[Exercise input Boundary: Start]

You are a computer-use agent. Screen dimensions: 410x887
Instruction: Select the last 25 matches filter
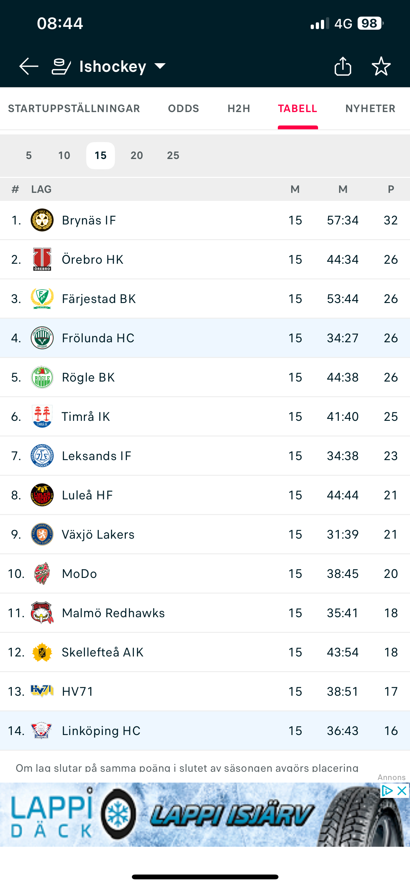[x=173, y=155]
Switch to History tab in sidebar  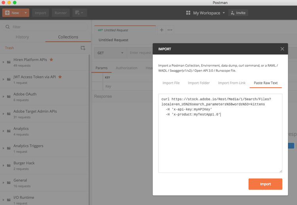22,37
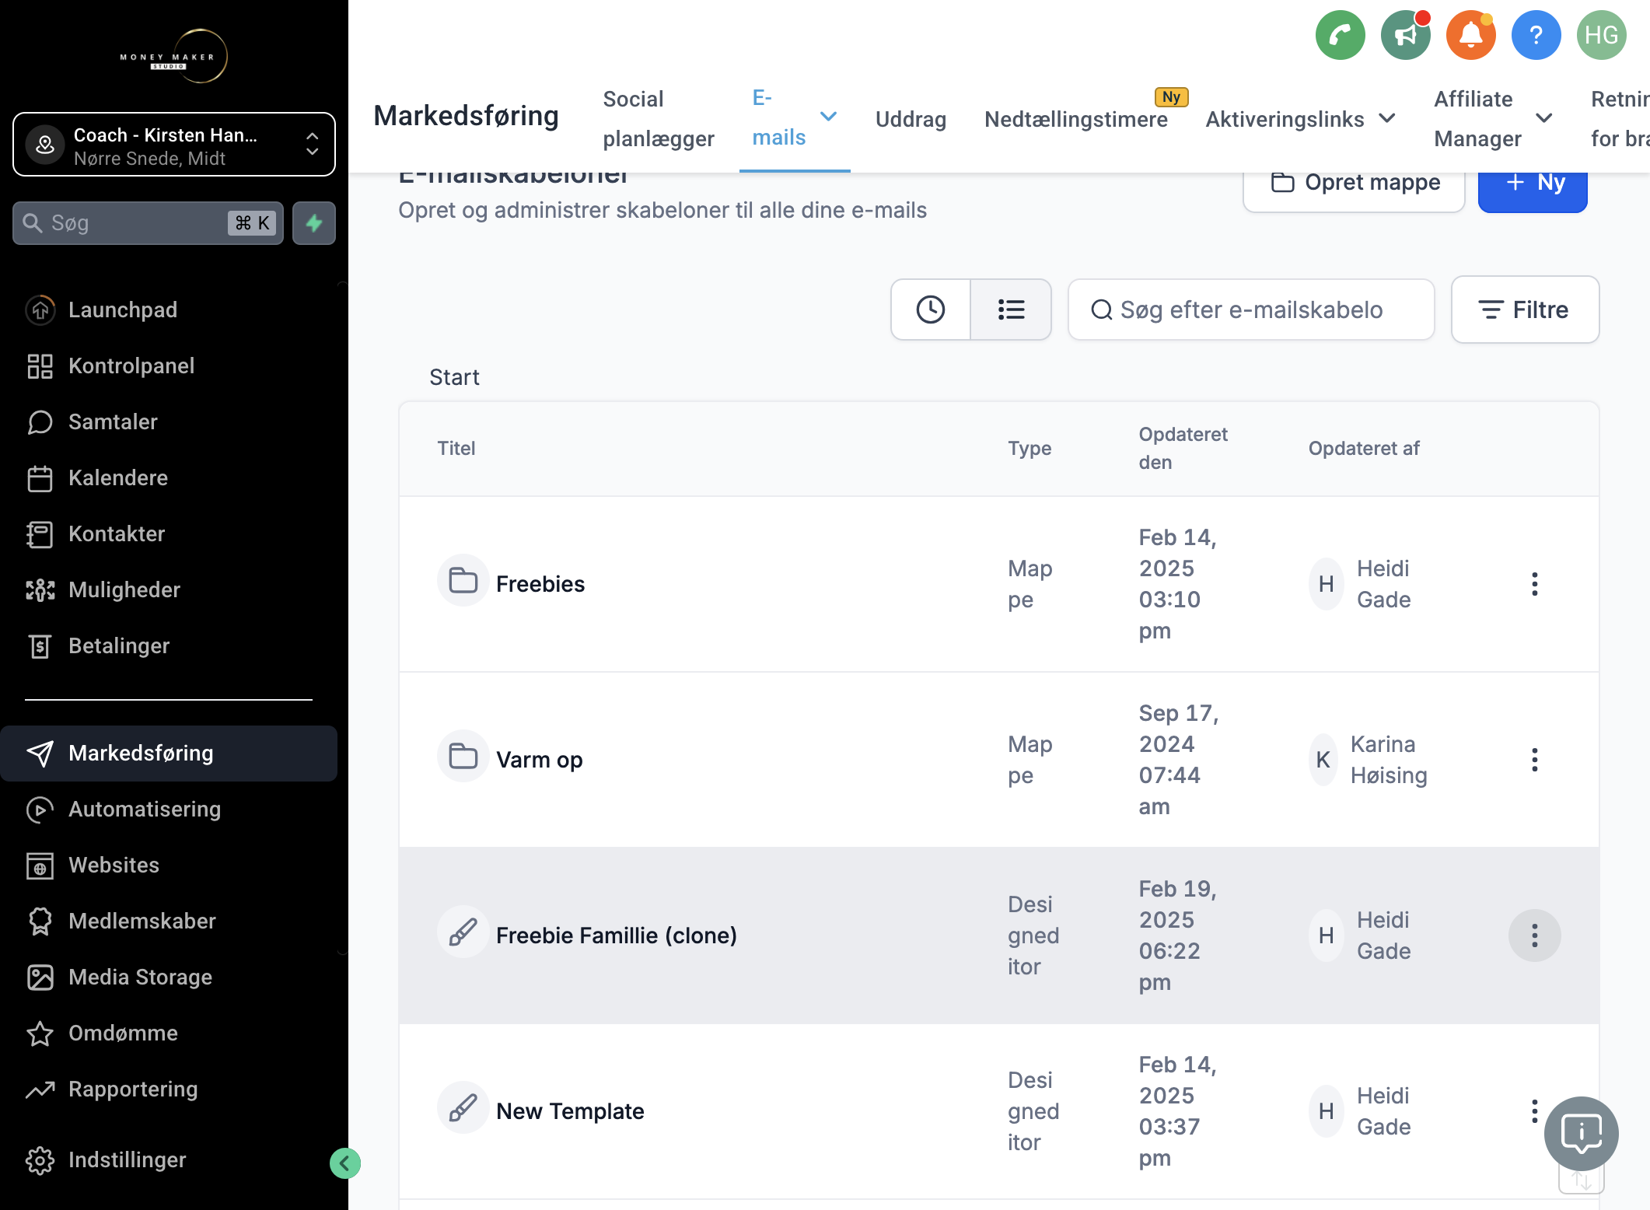Open the orange notifications bell
This screenshot has height=1210, width=1650.
1470,35
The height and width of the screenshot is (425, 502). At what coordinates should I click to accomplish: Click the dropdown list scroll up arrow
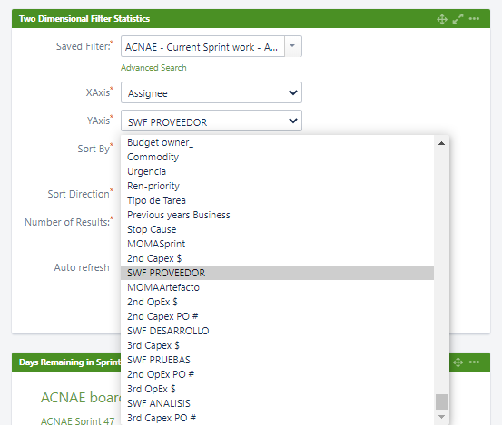click(441, 143)
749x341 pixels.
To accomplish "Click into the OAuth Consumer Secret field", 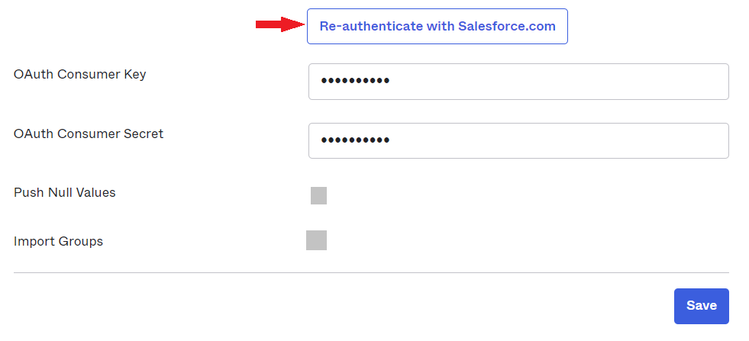I will point(518,140).
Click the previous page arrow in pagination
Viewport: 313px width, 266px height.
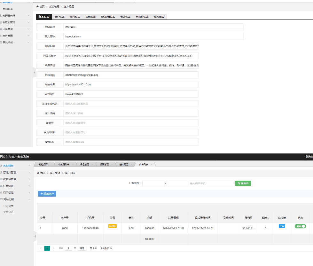(x=41, y=248)
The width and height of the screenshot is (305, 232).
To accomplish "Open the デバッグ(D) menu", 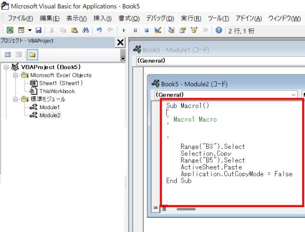I will pos(160,18).
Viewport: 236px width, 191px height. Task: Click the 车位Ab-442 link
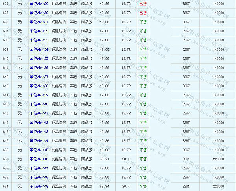39,122
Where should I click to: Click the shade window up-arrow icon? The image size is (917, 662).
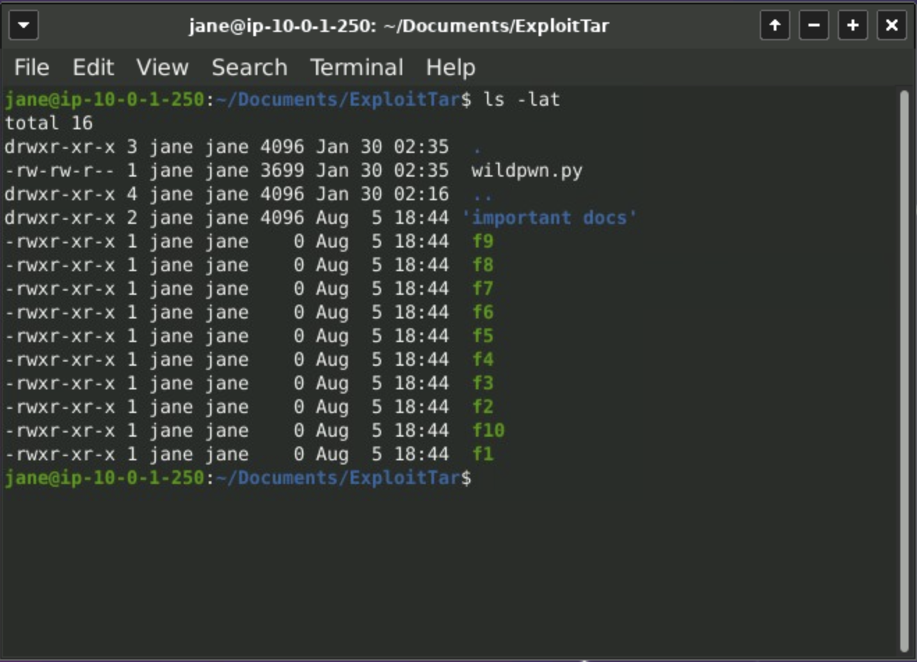[774, 25]

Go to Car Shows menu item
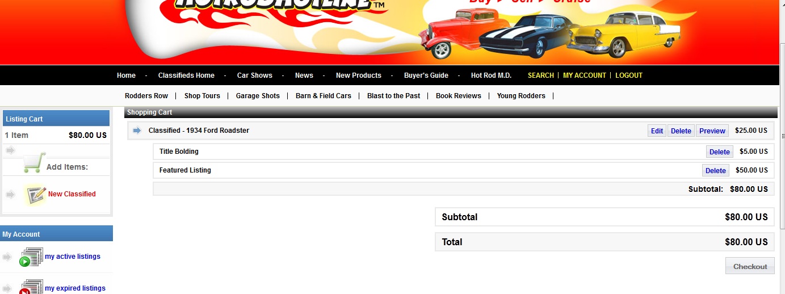(x=254, y=75)
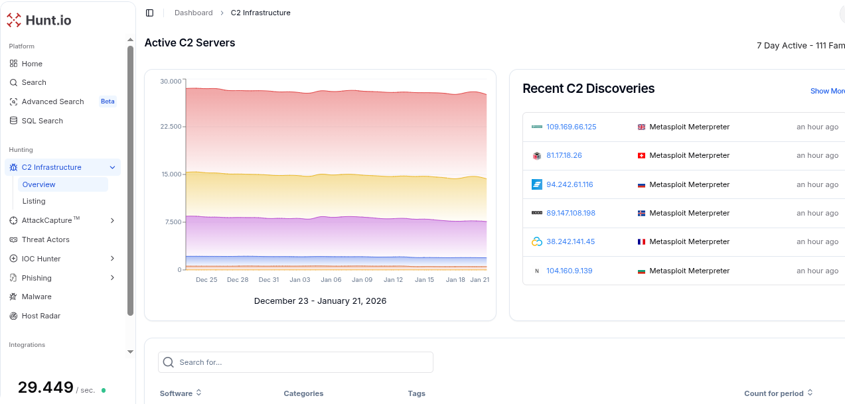Select the Listing menu item
The width and height of the screenshot is (845, 404).
pos(34,201)
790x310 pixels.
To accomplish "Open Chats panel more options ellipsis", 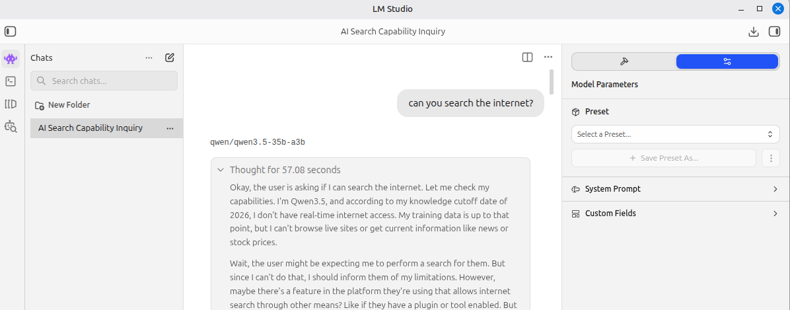I will (149, 58).
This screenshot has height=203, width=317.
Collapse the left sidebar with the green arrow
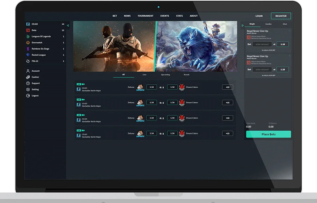(68, 25)
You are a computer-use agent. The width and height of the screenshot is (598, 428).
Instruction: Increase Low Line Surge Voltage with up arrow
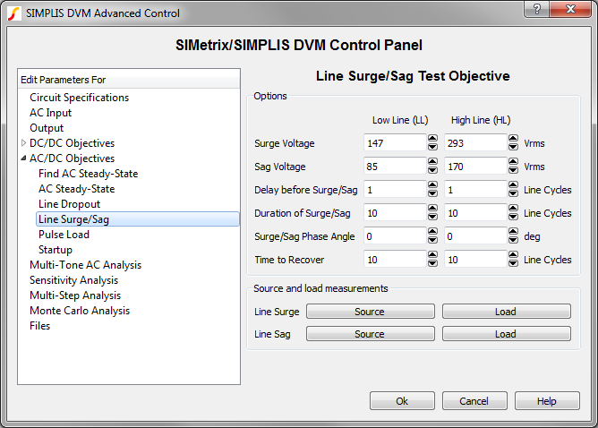click(432, 139)
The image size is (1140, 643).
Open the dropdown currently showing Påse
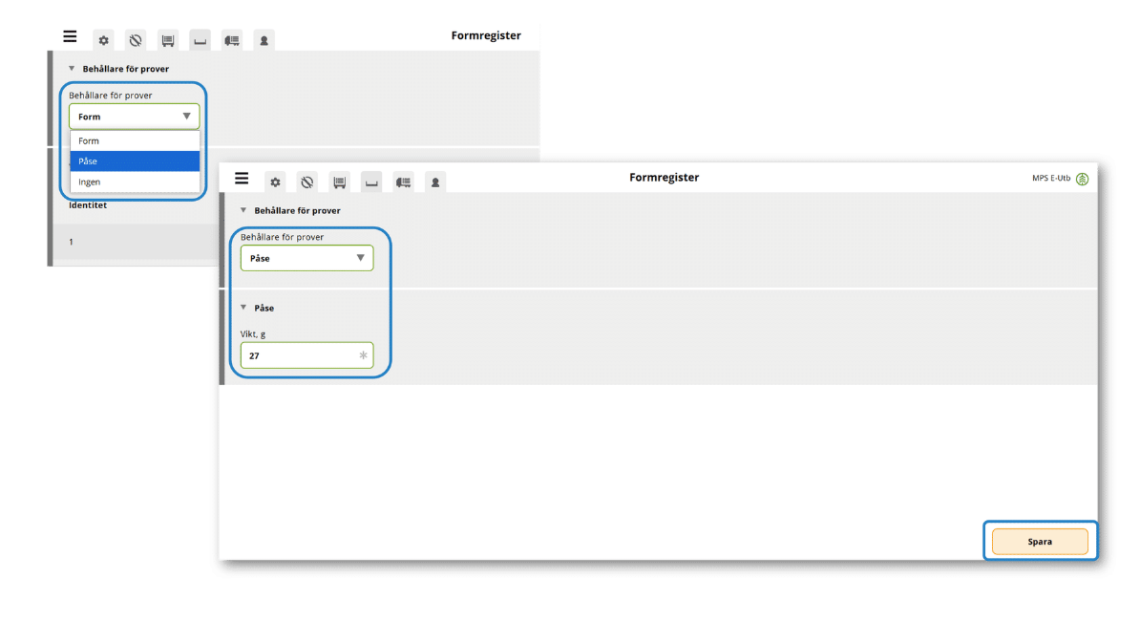point(306,258)
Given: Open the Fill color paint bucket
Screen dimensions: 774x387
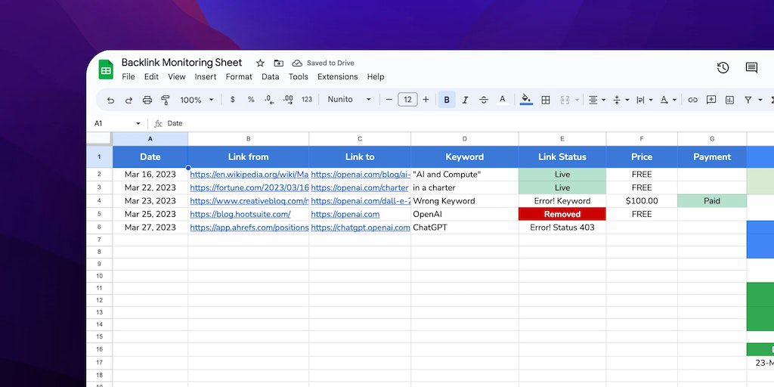Looking at the screenshot, I should pyautogui.click(x=526, y=100).
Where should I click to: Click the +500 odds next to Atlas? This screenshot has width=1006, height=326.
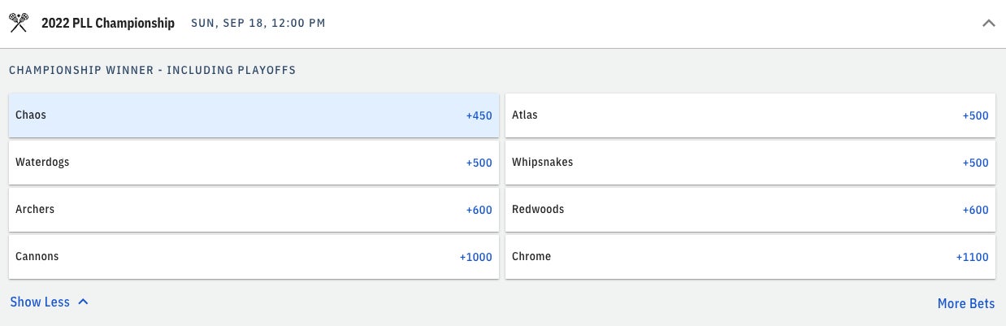[975, 116]
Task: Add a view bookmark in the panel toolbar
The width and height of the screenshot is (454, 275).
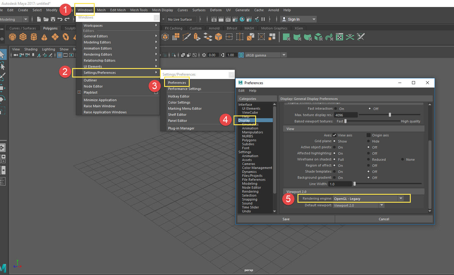Action: tap(33, 55)
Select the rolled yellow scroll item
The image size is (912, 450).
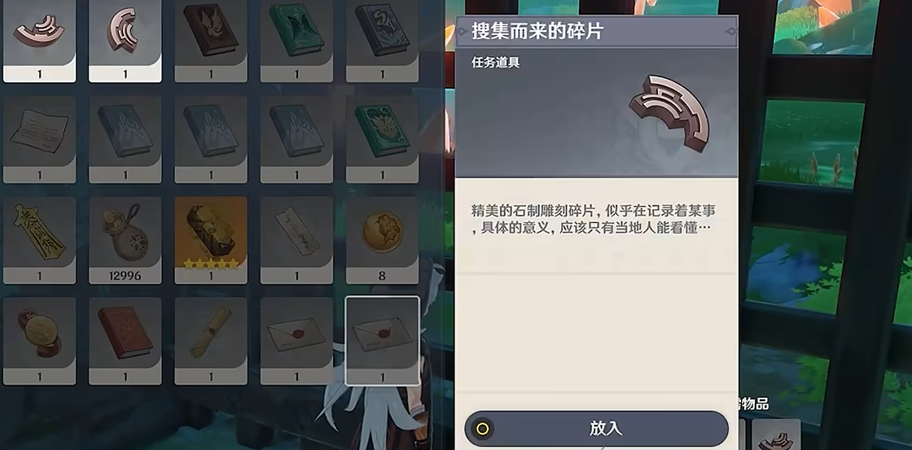pos(211,341)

[Exercise input Boundary: End]

_What to produce_
Everything from the line containing "This screenshot has height=203, width=317." to the last line of the listing above must be reproduced exactly, with no pictures included.

_Reply_
This screenshot has height=203, width=317.
Collapse the left sidebar with the green arrow
(68, 25)
You are a computer-use agent. The width and height of the screenshot is (598, 428).
Instruction: Increase Low Line Surge Voltage with up arrow
click(432, 139)
The image size is (1140, 643).
Open the dropdown currently showing Påse
point(306,258)
Given: Open the Fill color paint bucket
Screen dimensions: 774x387
Looking at the screenshot, I should pyautogui.click(x=526, y=100).
Where should I click to: Click the +500 odds next to Atlas? This screenshot has width=1006, height=326.
[975, 116]
Task: Add a view bookmark in the panel toolbar
The width and height of the screenshot is (454, 275).
Action: tap(33, 55)
Select the rolled yellow scroll item
The image size is (912, 450).
pos(211,341)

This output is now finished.